Because Blender and glTF files have different material systems, the only thing that matters is the mesh assignment and the material name. When a glTF file is imported, a new material with the correct name is automatically created and assigned to the meshes that use it. Then the material can be tweaked in the engine interface and saved/exported via a JavaScript source code line.
var material = new Sparrow.Material( engine , "red" , {"ambientIntensity":0.3,"diffuseIntensity":1,"specularIntensity":2,"shininess":1000} );
Material Options:
Object Inspector
As mentioned in the intro, I started to work on a new project that involves a more complicated scene than anything I have been testing with so far. When I tried to import it for the first time, it didn’t work correctly and some models were not at the right location. I quickly narrowed it down to models that were children of empty objects in Blender and while I thought about empties when I worked on the glTF importer, I had forgotten to apply their transforms.
While trying to find the problem, I decided to add a new feature to the engine options: A list of objects and an object inspector. The list of objects is a placeholder at the moment because it’s just a container with a bunch of buttons in it. It cannot display any parent-child relationships between the objects. A better solution would be a folder tree (I’m not sure what the correct name for a UI element like this is, basically something like the object manager in Blender or the small Windows folder view, which is why I have been calling it folder tree). Anyway, selecting an object opens up the object inspector, which shows the transforms of the object. The position and scale can be changed here, but the rotation isn’t working at the moment.
The object inspector:
Besides the empty problem, some models were also rotated incorrectly. Working with rotations is always a pain: Not only does Blender use different axes compared to WebGL, but the multiplication order of the rotation matrices also matters. You can avoid most of these problems with quaternions, but humans don’t have an inherent understanding of how quaternions work, while Euler angles (rotations around the X, Y, and Z axes) are much more straightforward.
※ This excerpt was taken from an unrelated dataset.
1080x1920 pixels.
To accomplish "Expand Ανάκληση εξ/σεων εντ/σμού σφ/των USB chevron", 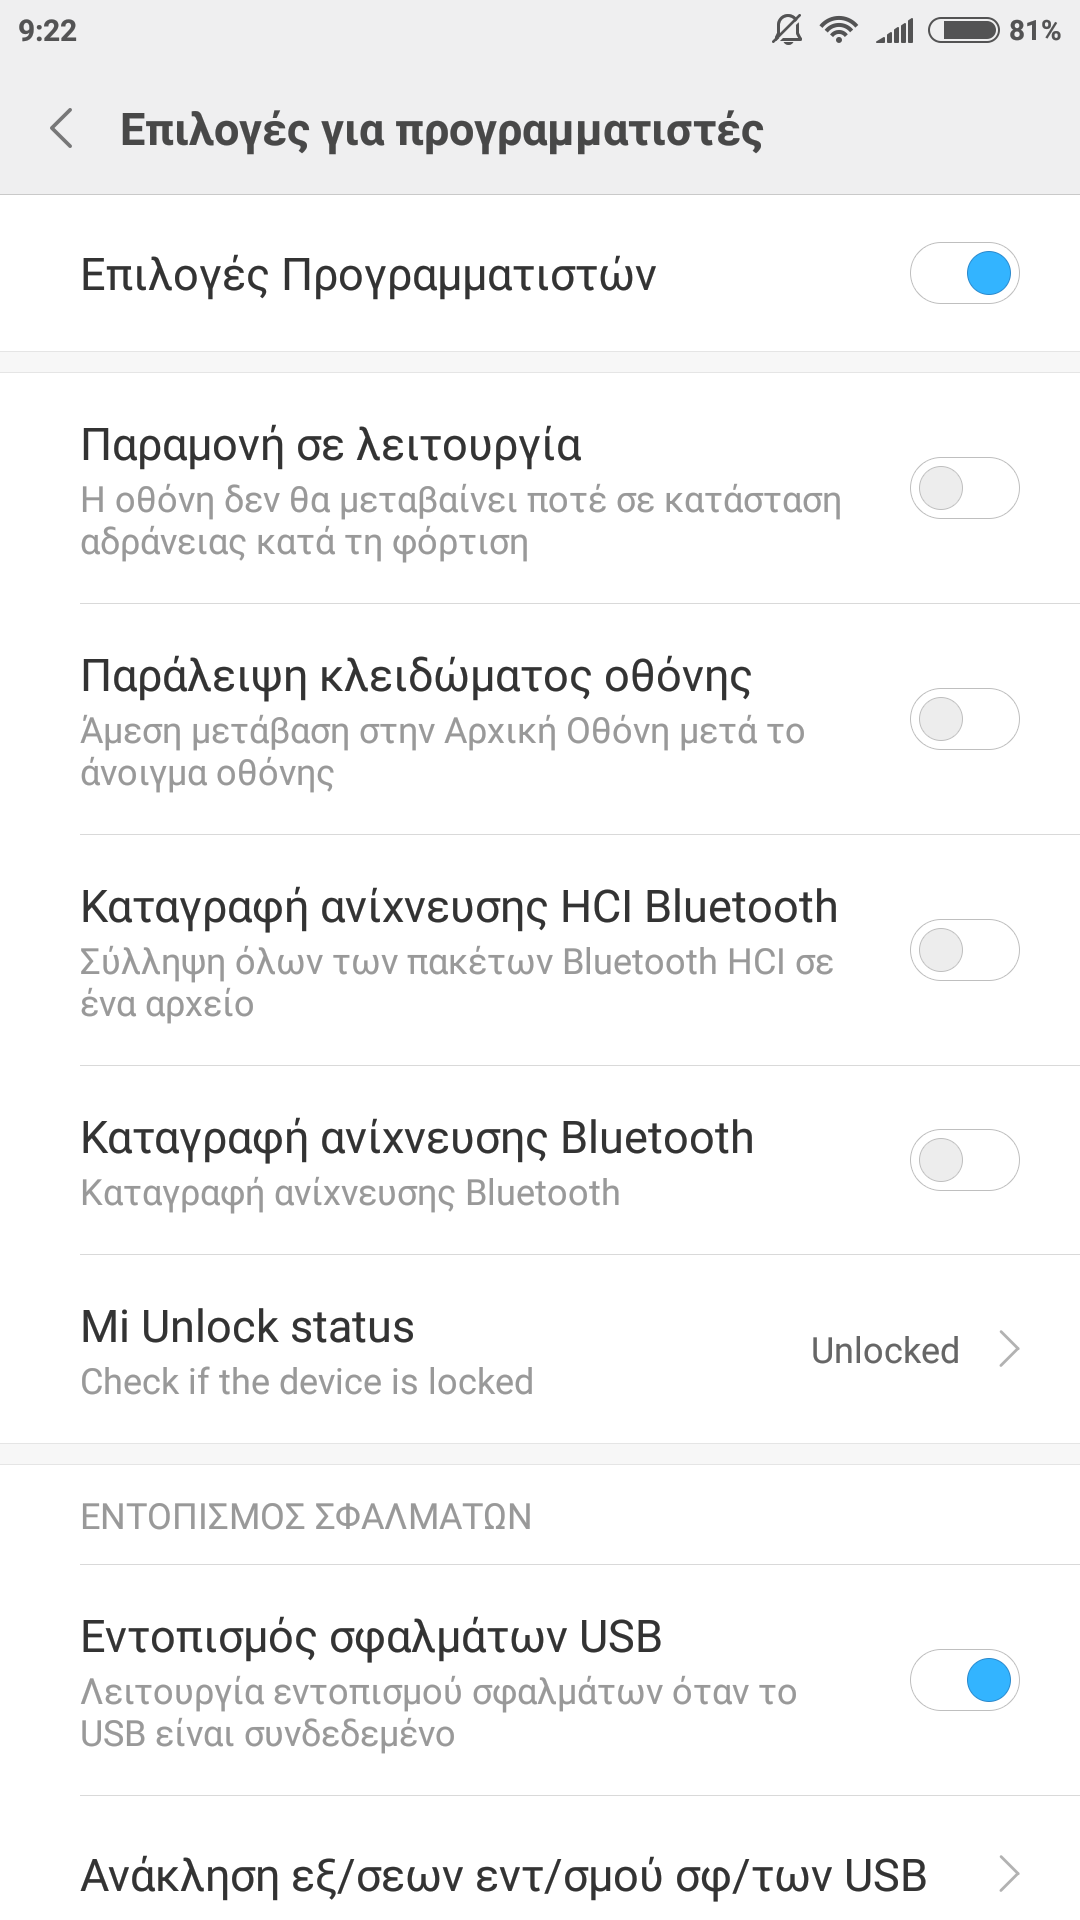I will pyautogui.click(x=1010, y=1874).
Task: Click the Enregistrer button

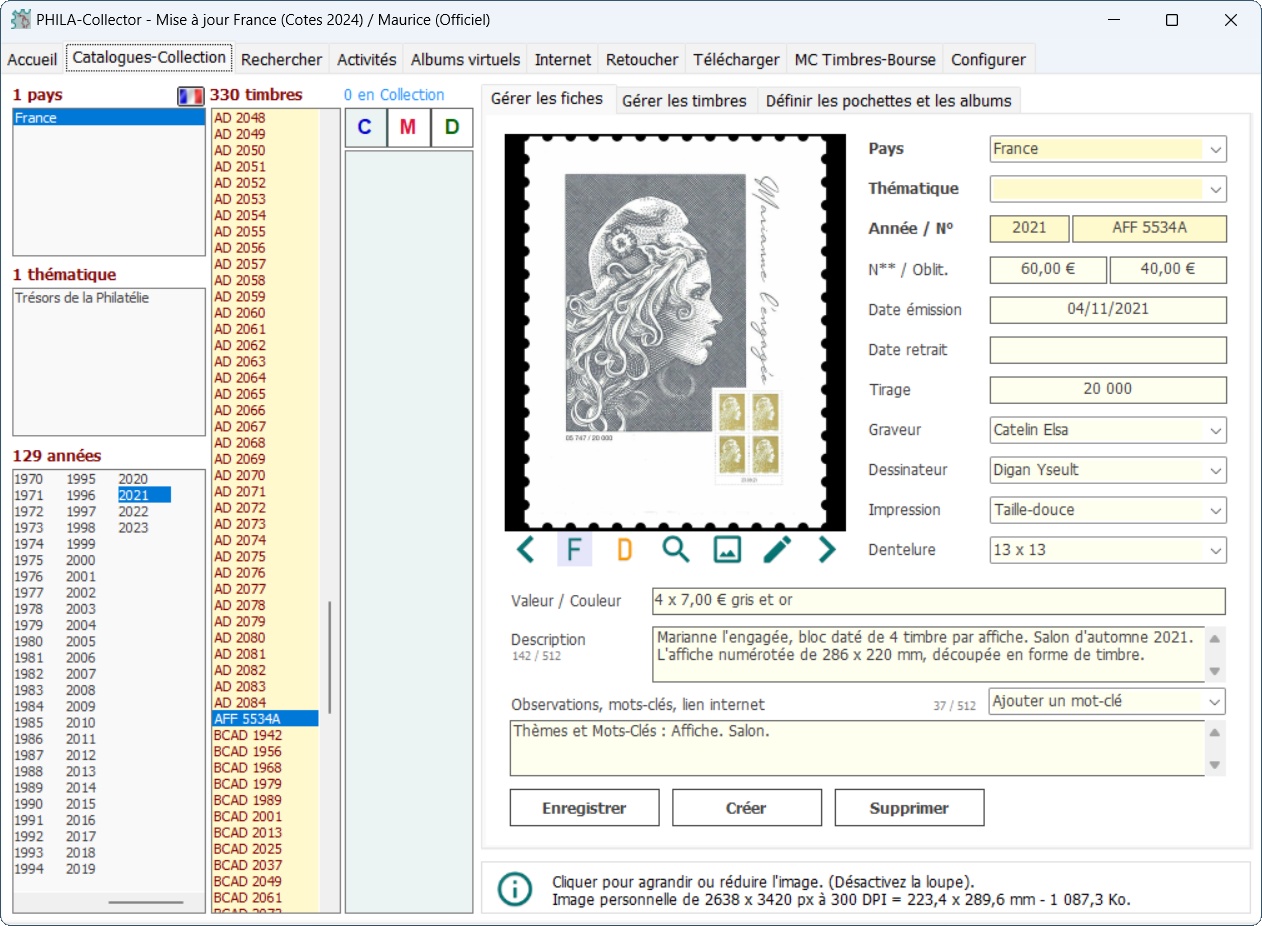Action: [584, 808]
glTF uses quaternions (and it should), but I had originally tried to convert them to Euler angles and construct the rotation matrix from there because my engine was using Euler angles. However, while this is theoretically possible, I couldn’t get it right so that the models were rotated in the same way that they were in Blender. Rather than wasting more time and trying to get it right, I gave up and used quaternion rotations instead when a model is imported from a glTF file. However, I still have to get the Euler angles to quaternion conversion right at some point to fill the angle values in the object inspector correctly and make it so that a model can be rotated by changing these values.
Unlike programming where the basic threshold is binary (does it work or not?), creating art has no such threshold. You can keep tweaking little details forever and never be happy with the result. Therefore my progress has been a lot slower while trying to create the assets and environment for the scene of the new project. I would prefer to add more features to the engine or develop a game, but I need to work on the new portfolio website and finish it sooner rather than later even though it’s quite tedious.